Колечкин разинул рот и с удивлением, близко граничащим со столбняком, глядел на Андрюшку.
– Ну, чего уставился?! Слушай дальше!.. Сын этот, молодой граф, в настоящее время в университете и кончает там курс, через год… я дам ему кончить курс… а это время я посвящу знакомству с ним и с его обстоятельствами.
– А как же, ведь ты двойник? Вы можете столкнуться…
Андрюшка презрительно улыбнулся:
– Дурак! Перед выходом на сцену что делают в уборной?
– Ага, понимаю! Ты будешь носить грим?!
– Я не знаю, что такое грим, но догадываюсь, что это. Вероятно, наклеенные баки, выкрашенные волосы, очки и прочее…
– Ты гений! – воскликнул Колечкин с поддельным восторгом.
Андрюшка продолжал:
– Так пройдет год, и в это время я буду все вертеться около него, ни на минуту не буду терять его из виду… В ресторанах, в театрах, везде, везде буду бывать, где и он. Для этого мне и нужно шикарное платье и ты. Ты должен будешь мне все показывать и рассказывать, где как держаться надо. Не беспокойся, я скоро выучусь, я себя знаю. Мне главное – первое время будет трудно. Я не могу опростоволоситься, я граф и должен выучиться быть графом. Понял?
– О, черт возьми! Да ты гений! Понял! Понял! Что же касается моего знания света и приличий, то ты не ошибся.
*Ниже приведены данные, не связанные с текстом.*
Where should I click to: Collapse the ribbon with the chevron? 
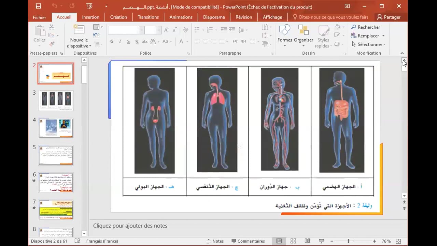pos(402,53)
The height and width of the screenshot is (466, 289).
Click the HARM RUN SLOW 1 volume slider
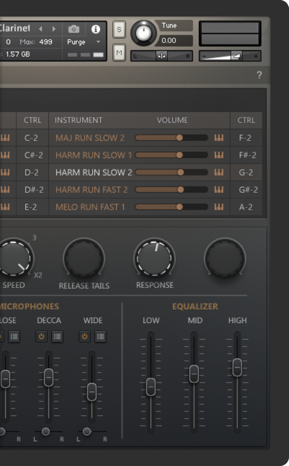pos(171,155)
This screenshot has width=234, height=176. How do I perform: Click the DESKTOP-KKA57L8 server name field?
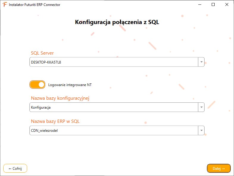[x=113, y=62]
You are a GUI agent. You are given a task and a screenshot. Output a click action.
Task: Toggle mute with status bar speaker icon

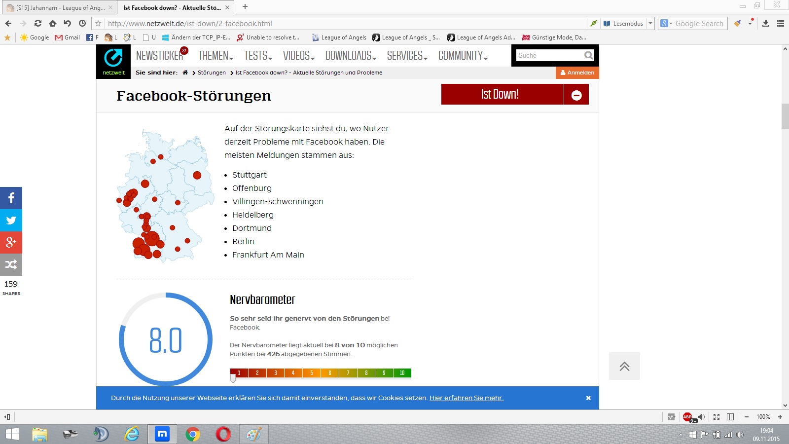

Я действительно бывал в обществе! – важно заключил Колечкин.
– Ну, вот так и будет! – сказал Андрюшка, и красивое лицо его приняло такое выражение железной воли и решимости, что в глазах его собеседника отразился восторг и подобострастие.
А прежде думал ли он, что из этого мальчишки, сына чиновника Курицына, выйдет такой человек?
– Но помни одно! – вдруг заговорил опять Андрюшка. – Если ты только мне изменишь – беда тебе! – И глаза его страшно сверкнули.
– Да зачем мне изменять, когда с тобой у меня связано теперь все мое благополучие. Ни один кот не уйдет из тепла куда-нибудь в темный сырой угол. Я, брат, теперь все понял и понял, что ты за человек… и не настолько глуп, как ты думаешь!..
– Так решено! Давай руку!
Оба негодяя пожали руки и замолчали. Каждый из них погрузился в свои мысли и соображения.
– Да… вот еще: мне необходим какой-нибудь паспорт! Ты можешь достать? – вдруг спросил Андрюшка. – У тебя, кажется, есть такие люди?
– Могу. Есть! – ответил Колечкин с серьезным лицом.
– Хорошо! Ну а теперь едем за одеждой.
Колечкин повиновался, и через несколько минут приятели вышли из трактирной конурки.